Sovyetler Birliği’nin çöküşünden sonra Moskova’nın ülke dışında giriştiği en büyük askeri faaliyet olan bu harekâtta Rusya, modernizasyon çalışmaları kapsamında yeni geliştirip ürettiği birçok silahı denemiş ve silah pazarı için de reklamını yapmış oldu.
Siyasi arenada Suriye’ye barış getiren devlet rolüne bürünme amacı diğer bir etken. Rusya bu sayede Cenevre barış görüşmelerinde artık ABD ile birlikte, “düzen kurucu devlet” rolü oynayabilecek; askeri kazanımlarını siyasi alana genişletebilecektir.
Ekonomik yaptırımlar ve petrol fiyatlarındaki düşüşün Rus ekonomisi üzerinde yaratmış olduğu olumsuz etkinin bu geri çekilmede rolü olabilir mi? Kısmen olsa bile; Kremlin’in jeopolitik hedefleri için ekonomiyi ikinci plana atabilecek bir anlayışa sahip olduğu unutulmamalı. Örneğin, Rusya’nın bir süredir geliştirmekte olduğu ARMATA ana muharebe tankının seri üretimine geçildiği bilgisi Rus yetkililer tarafından paylaşılmış durumda. Savunma bütçesinde öngörülen kısıntılara rağmen böylesi maliyetli bir projenin üzerine kararlılıkla gidilmesi bu anlayışın bir göstergesi.

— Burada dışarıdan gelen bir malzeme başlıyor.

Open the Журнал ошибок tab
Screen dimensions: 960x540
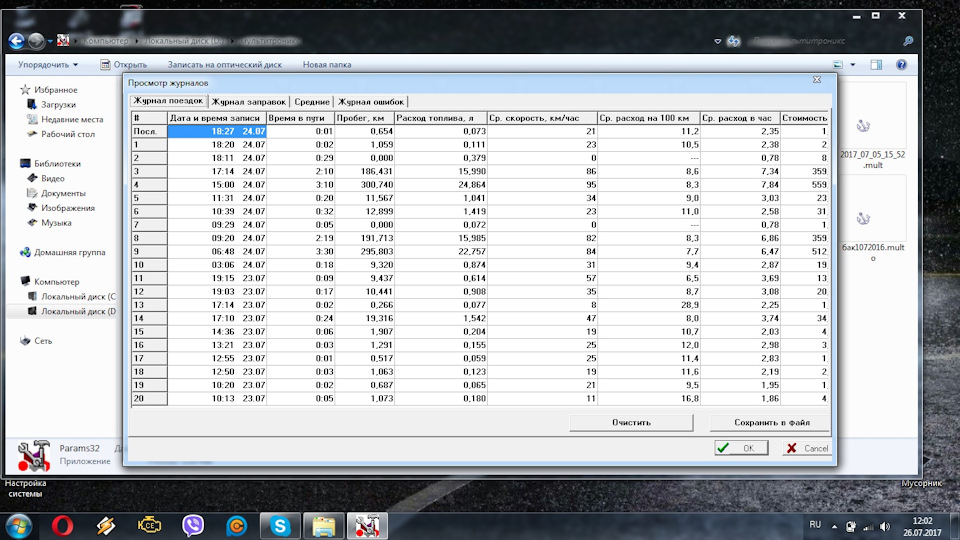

Bu karar Rusya için bir geri adım olarak nitelenebilir mi? Bunu muhaliflerin barış görüşmeleri veya sahada ne derece kazanım elde edecekleri gösterecektir.
Ancak, AB ve özellikle Almanya’nın göç dalgasının kendi bünyelerinde yaratabileceği ölümcül riskleri fark ederek, Türkiye’nin arkasında durmalarının ve bundan daha önemlisi, Türkiye’nin menfaatlerini korumaya yönelik göstermiş olduğu kararlı tutumun bu kararın alınmasında kayda değer bir etkisi olması yüksek bir ihtimal.
Rusya’nın stratejik öncelik değerlendirmesinde Ukrayna, Donbas ve Kırım konularının daha ön planda olduğu aşikâr. Rusların Novo-Russia dedikleri, Ukrayna’nın güneyini, Karadeniz sahilini, doğrudan veya dolaylı olarak kendilerine bağlama hedefinden vazgeçtiklerine yönelik bir emare şimdilik yok. Suriye’den bu çekilme asıl hedeflerine yönelmek için bir kuvvet tasarrufu hamlesi olabilir mi? Eğer bu ihtimal doğruysa, Ukrayna’da sıcak gelişmeler beklenebilir.
Ama bunlar yeterli mi? Akla gelen çeşitli önemli sorular var.
Esat rejiminin en azından bir süre daha devamı için bir uzlaşmaya varılmış olabilir mi? Suriye’den çekilme karşılığı Kırım’ın ilhakının kabulü gibi tavizler verilmiş olabilir mi? Suriye’deki rejim kalsa da gitse de, mevcut Rus üslerinin varlığını sürdürmesine yönelik garantiler verilmiş olabilir mi?
Bu konularda şimdiden net bir şey söylemek imkânsız. Cenevre Görüşmelerinde ve ilerleyen dönemde daha belirgin cevaplar bulunabilecektir.